§ Problem description
Omit all pictures, and print word for word only the lines from the one containing "You are a GUI" through the end of the data.

§ Provided records
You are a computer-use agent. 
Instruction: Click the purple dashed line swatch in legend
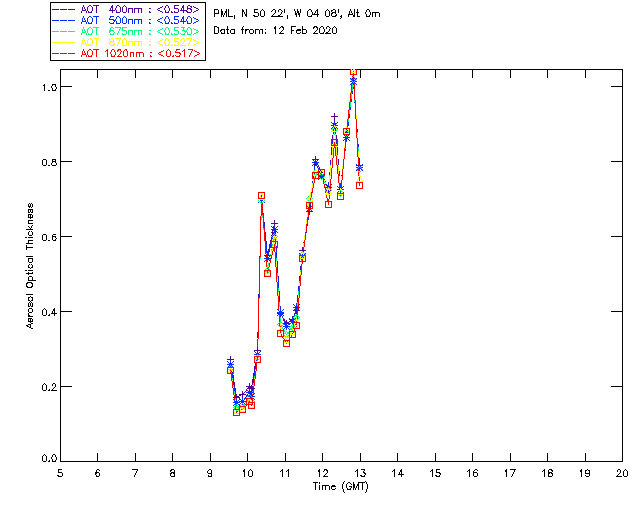(64, 9)
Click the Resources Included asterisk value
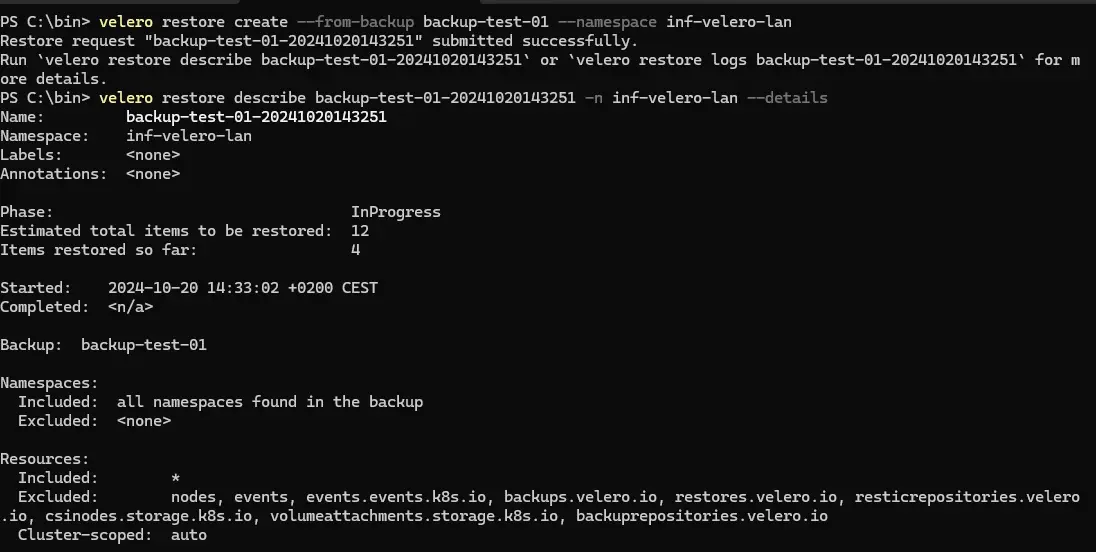The image size is (1096, 552). [x=175, y=478]
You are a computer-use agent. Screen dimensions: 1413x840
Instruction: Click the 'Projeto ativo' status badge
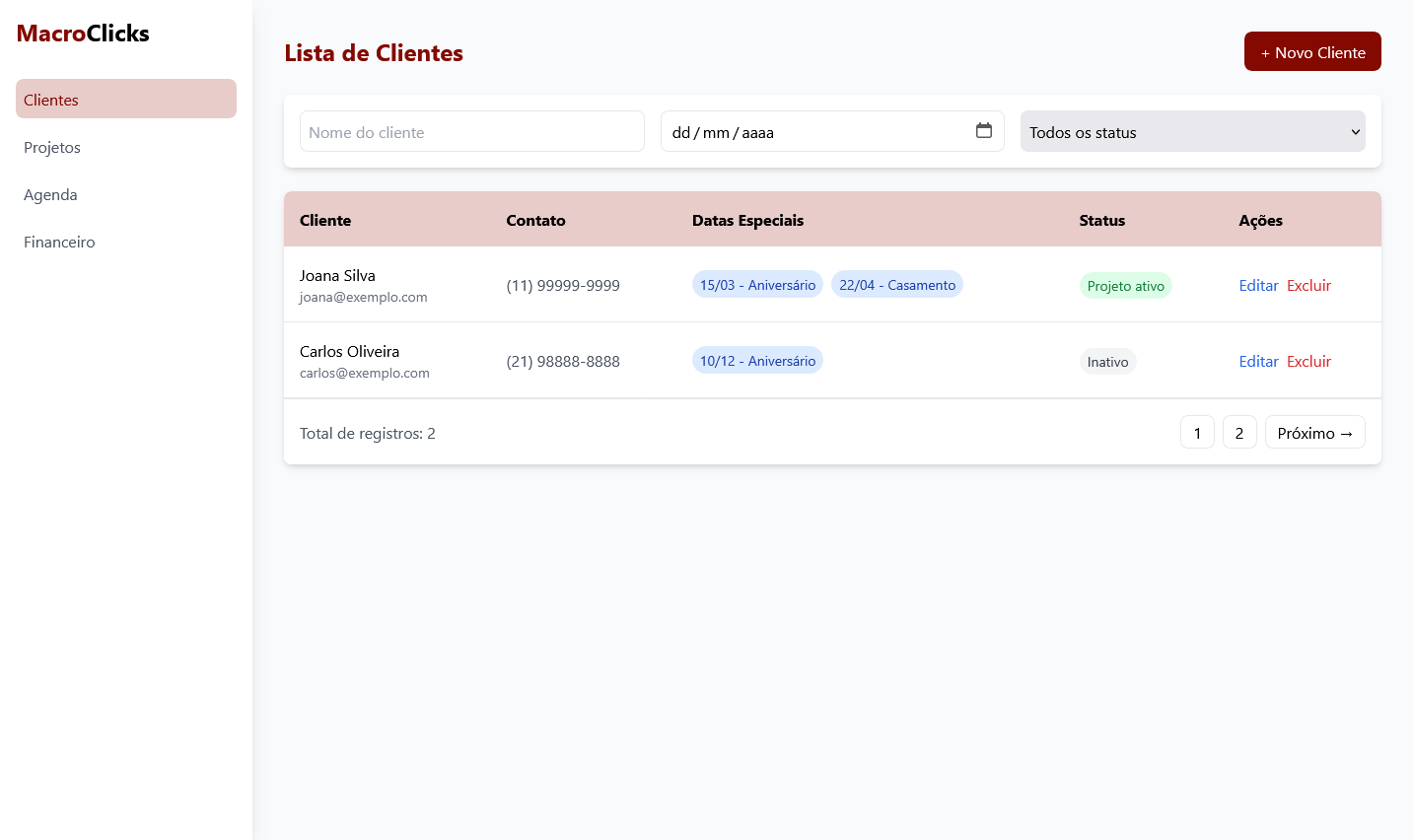click(1125, 285)
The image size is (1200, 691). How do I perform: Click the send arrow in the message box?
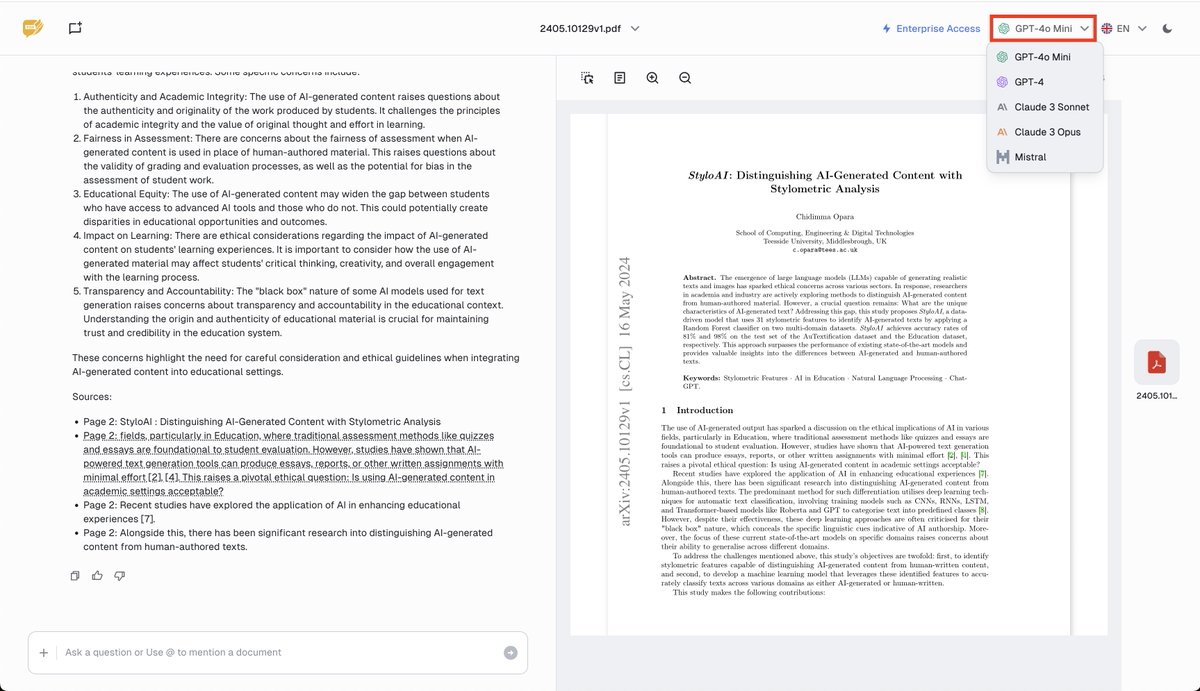click(x=508, y=652)
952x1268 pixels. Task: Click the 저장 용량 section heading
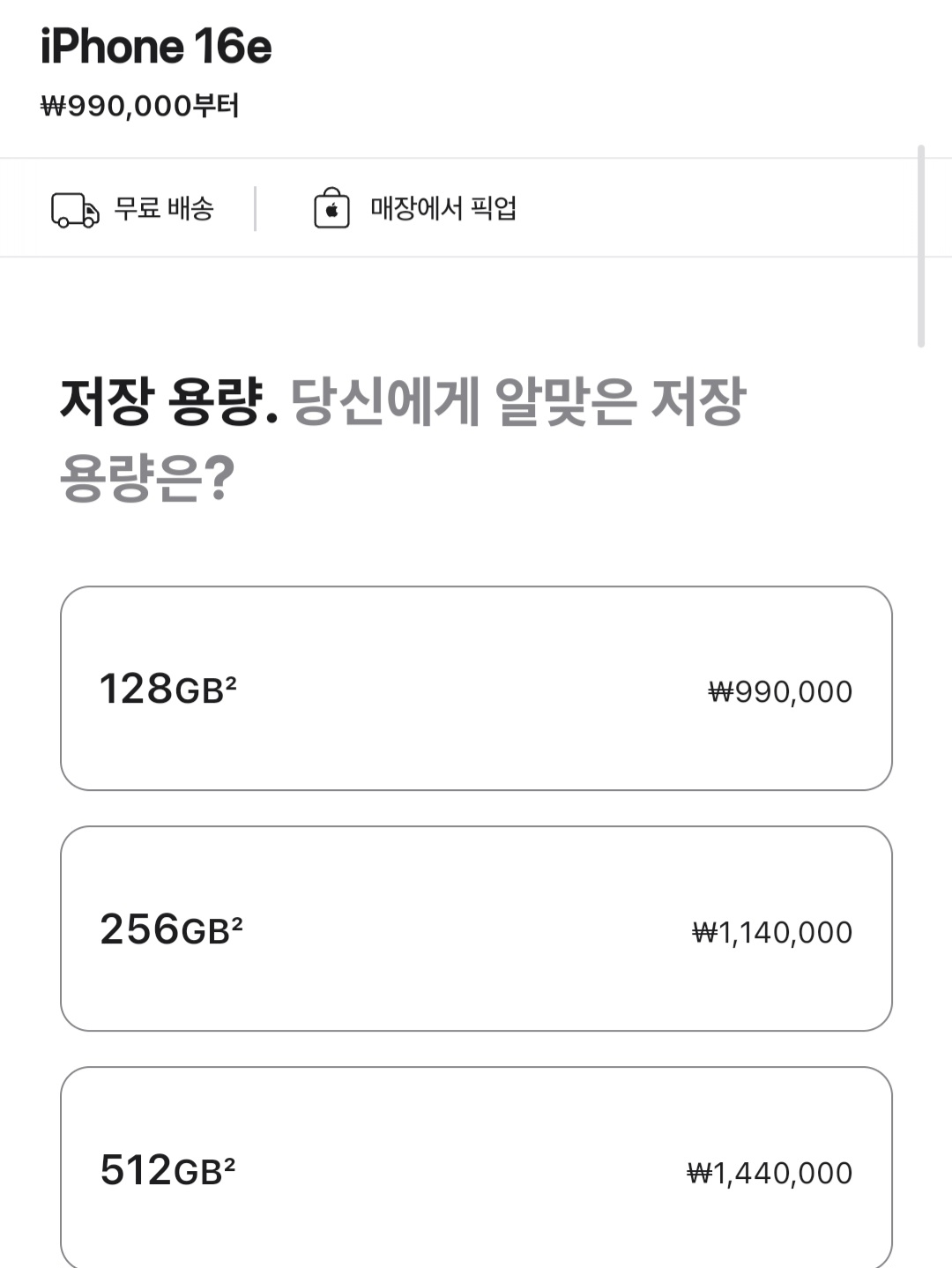167,402
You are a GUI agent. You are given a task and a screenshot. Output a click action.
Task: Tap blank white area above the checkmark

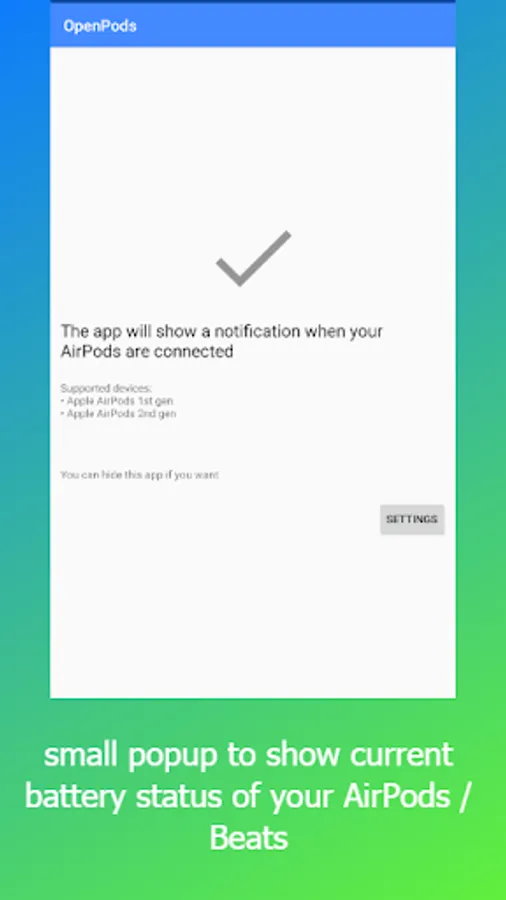click(253, 138)
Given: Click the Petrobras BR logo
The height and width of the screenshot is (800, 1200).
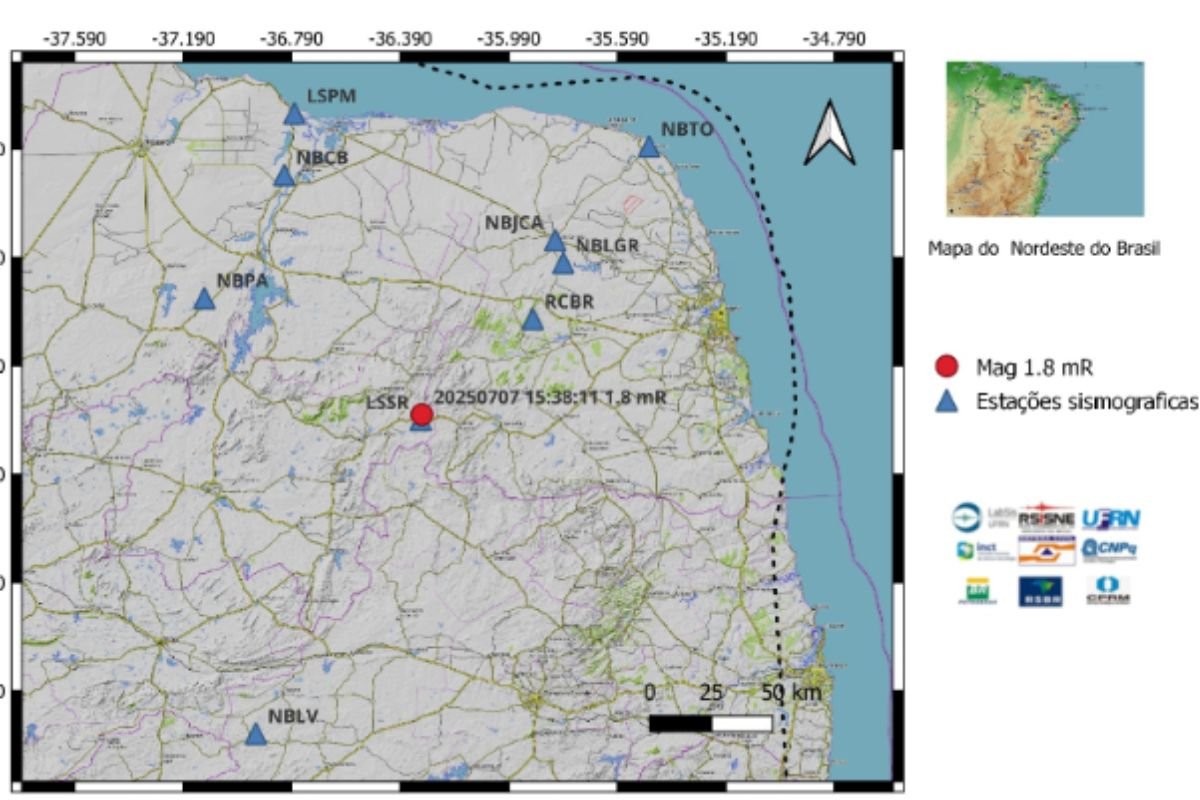Looking at the screenshot, I should [x=977, y=591].
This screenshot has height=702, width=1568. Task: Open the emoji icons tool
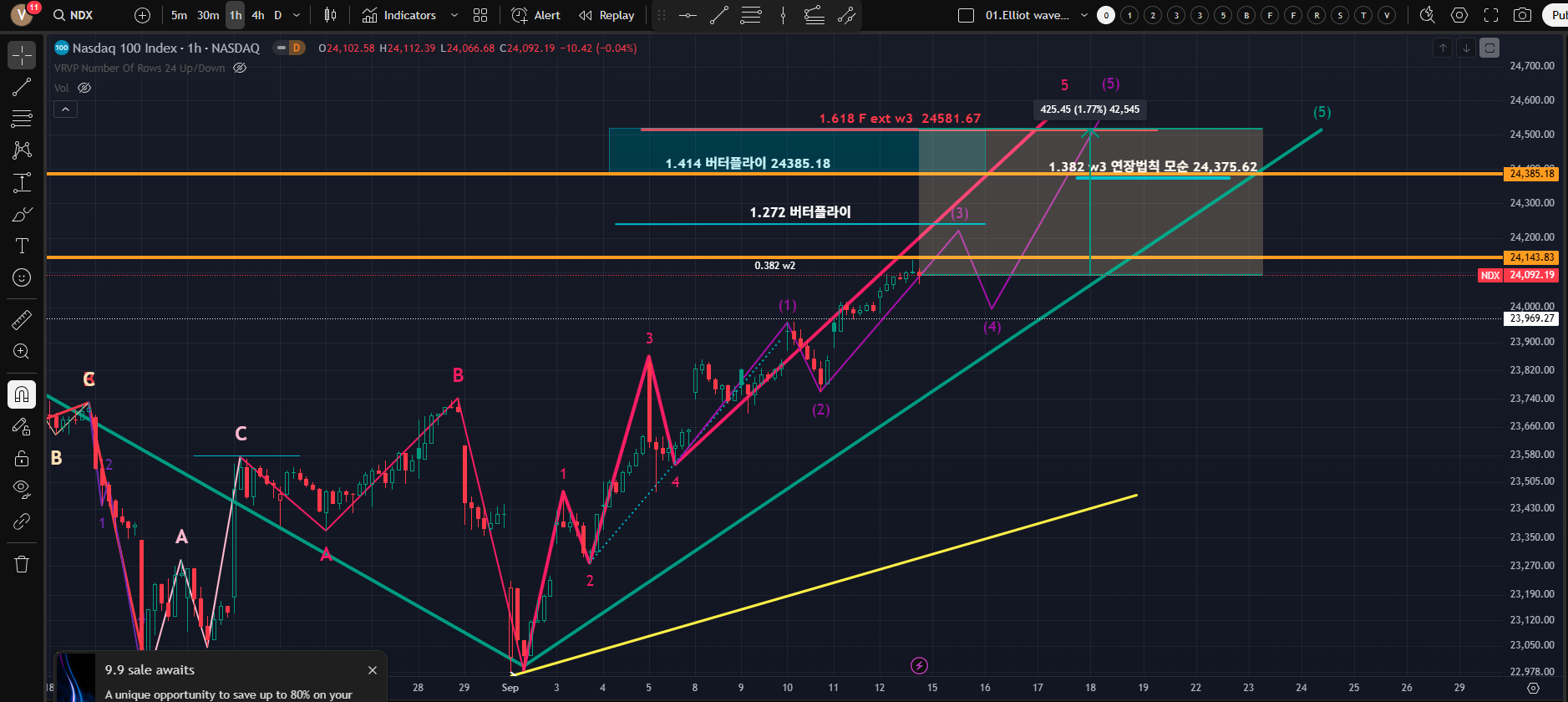tap(22, 277)
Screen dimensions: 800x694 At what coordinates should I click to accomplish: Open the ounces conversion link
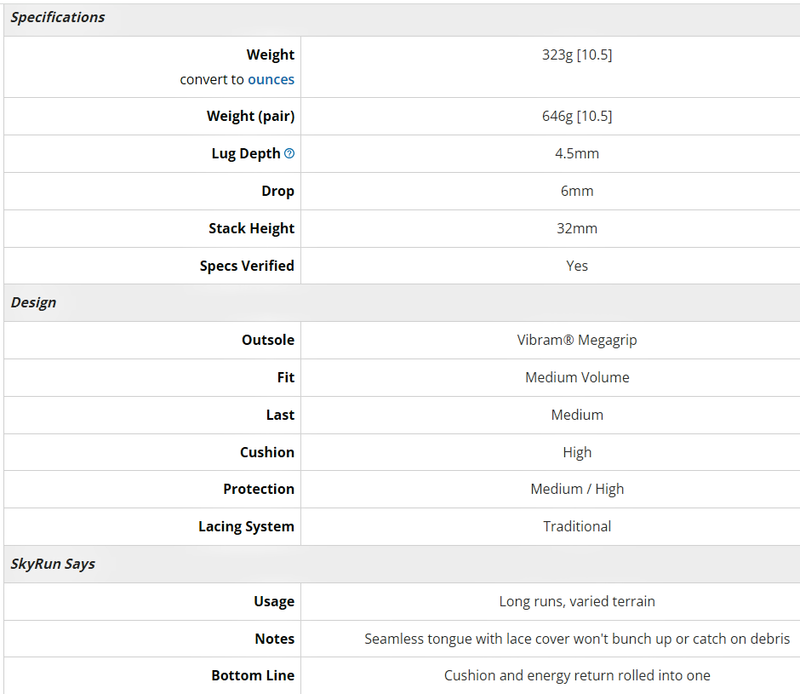(271, 80)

§ Exercise result
You are a GUI agent. You are given a task and a screenshot. Output a click action.
Task: Tap blank white area above the checkmark

click(253, 138)
Given: Click the Petrobras BR logo
The height and width of the screenshot is (800, 1200).
Looking at the screenshot, I should [x=977, y=591].
This screenshot has height=702, width=1568. Task: Open the emoji icons tool
tap(22, 277)
Screen dimensions: 800x694 At what coordinates should I click to accomplish: Open the ounces conversion link
(271, 80)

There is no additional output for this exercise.